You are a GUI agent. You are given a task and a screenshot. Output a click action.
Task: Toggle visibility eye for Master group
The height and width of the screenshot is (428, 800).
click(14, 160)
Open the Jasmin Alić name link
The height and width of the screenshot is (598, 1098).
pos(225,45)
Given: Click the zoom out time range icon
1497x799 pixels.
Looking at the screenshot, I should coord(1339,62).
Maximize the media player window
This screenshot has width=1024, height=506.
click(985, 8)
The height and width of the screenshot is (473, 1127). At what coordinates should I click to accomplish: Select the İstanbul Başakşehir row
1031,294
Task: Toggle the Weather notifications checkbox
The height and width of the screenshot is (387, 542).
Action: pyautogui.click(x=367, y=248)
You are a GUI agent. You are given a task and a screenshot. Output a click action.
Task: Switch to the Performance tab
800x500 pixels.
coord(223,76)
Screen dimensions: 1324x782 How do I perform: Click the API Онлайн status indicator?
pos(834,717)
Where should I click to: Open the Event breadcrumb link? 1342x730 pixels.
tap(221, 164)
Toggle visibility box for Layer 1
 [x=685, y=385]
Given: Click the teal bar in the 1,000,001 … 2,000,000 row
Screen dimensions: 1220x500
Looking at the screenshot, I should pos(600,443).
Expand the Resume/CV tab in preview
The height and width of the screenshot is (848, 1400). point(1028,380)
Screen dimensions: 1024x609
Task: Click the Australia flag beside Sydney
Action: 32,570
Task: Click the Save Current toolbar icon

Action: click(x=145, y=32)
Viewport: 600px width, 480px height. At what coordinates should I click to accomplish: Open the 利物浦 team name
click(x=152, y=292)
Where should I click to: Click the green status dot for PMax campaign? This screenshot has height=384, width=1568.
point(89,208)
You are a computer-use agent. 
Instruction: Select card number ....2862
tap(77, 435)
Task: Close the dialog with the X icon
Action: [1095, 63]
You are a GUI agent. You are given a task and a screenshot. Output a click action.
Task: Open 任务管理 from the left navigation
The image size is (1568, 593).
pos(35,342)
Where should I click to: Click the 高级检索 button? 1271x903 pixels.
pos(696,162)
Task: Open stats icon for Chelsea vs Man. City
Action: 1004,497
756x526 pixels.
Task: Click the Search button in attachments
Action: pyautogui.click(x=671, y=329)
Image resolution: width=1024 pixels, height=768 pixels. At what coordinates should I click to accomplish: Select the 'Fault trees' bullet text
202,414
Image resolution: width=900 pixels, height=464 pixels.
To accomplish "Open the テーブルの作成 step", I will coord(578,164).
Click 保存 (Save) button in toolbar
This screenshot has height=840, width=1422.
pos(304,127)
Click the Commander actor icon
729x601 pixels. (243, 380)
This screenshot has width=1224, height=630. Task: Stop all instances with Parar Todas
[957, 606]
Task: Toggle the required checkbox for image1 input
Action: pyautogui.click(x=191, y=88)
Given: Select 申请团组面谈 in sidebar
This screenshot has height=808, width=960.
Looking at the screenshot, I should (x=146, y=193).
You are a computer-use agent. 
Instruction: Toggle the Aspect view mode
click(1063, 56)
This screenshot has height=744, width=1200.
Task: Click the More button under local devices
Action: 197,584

######

### [WHAT IS REQUIRED]
Exact reproduction of every entry is needed.

### [YOUR SOLUTION]
You are a GUI agent. You are given a task and a screenshot. Output a click action.
Task: Toggle visibility eye for Master group
The height and width of the screenshot is (428, 800).
click(14, 160)
Open the Jasmin Alić name link
The height and width of the screenshot is (598, 1098).
pos(225,45)
Given: Click the zoom out time range icon
1497x799 pixels.
Looking at the screenshot, I should coord(1339,62).
Maximize the media player window
This screenshot has width=1024, height=506.
click(985, 8)
The height and width of the screenshot is (473, 1127). At what coordinates should I click to accomplish: Select the İstanbul Başakşehir row
1031,294
Task: Toggle the Weather notifications checkbox
The height and width of the screenshot is (387, 542).
Action: pyautogui.click(x=367, y=248)
You are a GUI agent. You are given a task and a screenshot. Output a click action.
Task: Switch to the Performance tab
800x500 pixels.
coord(223,76)
Screen dimensions: 1324x782 How do I perform: Click the API Онлайн status indicator?
pos(834,717)
Where should I click to: Open the Event breadcrumb link? 1342x730 pixels.
tap(221, 164)
Toggle visibility box for Layer 1
 [x=685, y=385]
Given: Click the teal bar in the 1,000,001 … 2,000,000 row
Screen dimensions: 1220x500
Looking at the screenshot, I should pos(600,443).
Expand the Resume/CV tab in preview
The height and width of the screenshot is (848, 1400). point(1028,380)
Screen dimensions: 1024x609
Task: Click the Australia flag beside Sydney
Action: 32,570
Task: Click the Save Current toolbar icon

Action: click(x=145, y=32)
Viewport: 600px width, 480px height. At what coordinates should I click to accomplish: Open the 利物浦 team name
click(x=152, y=292)
Where should I click to: Click the green status dot for PMax campaign? This screenshot has height=384, width=1568.
point(89,208)
You are a computer-use agent. 
Instruction: Select card number ....2862
tap(77, 435)
Task: Close the dialog with the X icon
Action: [1095, 63]
You are a GUI agent. You are given a task and a screenshot. Output a click action.
Task: Open 任务管理 from the left navigation
The image size is (1568, 593).
pos(35,342)
Where should I click to: Click the 高级检索 button? 1271x903 pixels.
pos(696,162)
Task: Open stats icon for Chelsea vs Man. City
Action: 1004,497
756x526 pixels.
Task: Click the Search button in attachments
Action: pyautogui.click(x=671, y=329)
Image resolution: width=1024 pixels, height=768 pixels. At what coordinates should I click to accomplish: Select the 'Fault trees' bullet text
202,414
Image resolution: width=900 pixels, height=464 pixels.
To accomplish "Open the テーブルの作成 step", I will coord(578,164).
Click 保存 (Save) button in toolbar
This screenshot has height=840, width=1422.
pos(304,127)
Click the Commander actor icon
729x601 pixels. (243, 380)
This screenshot has width=1224, height=630. Task: Stop all instances with Parar Todas
[957, 606]
Task: Toggle the required checkbox for image1 input
Action: pyautogui.click(x=191, y=88)
Given: Select 申请团组面谈 in sidebar
This screenshot has height=808, width=960.
Looking at the screenshot, I should (x=146, y=193).
You are a computer-use agent. 
Instruction: Toggle the Aspect view mode
click(1063, 56)
This screenshot has height=744, width=1200.
Task: Click the More button under local devices
Action: 197,584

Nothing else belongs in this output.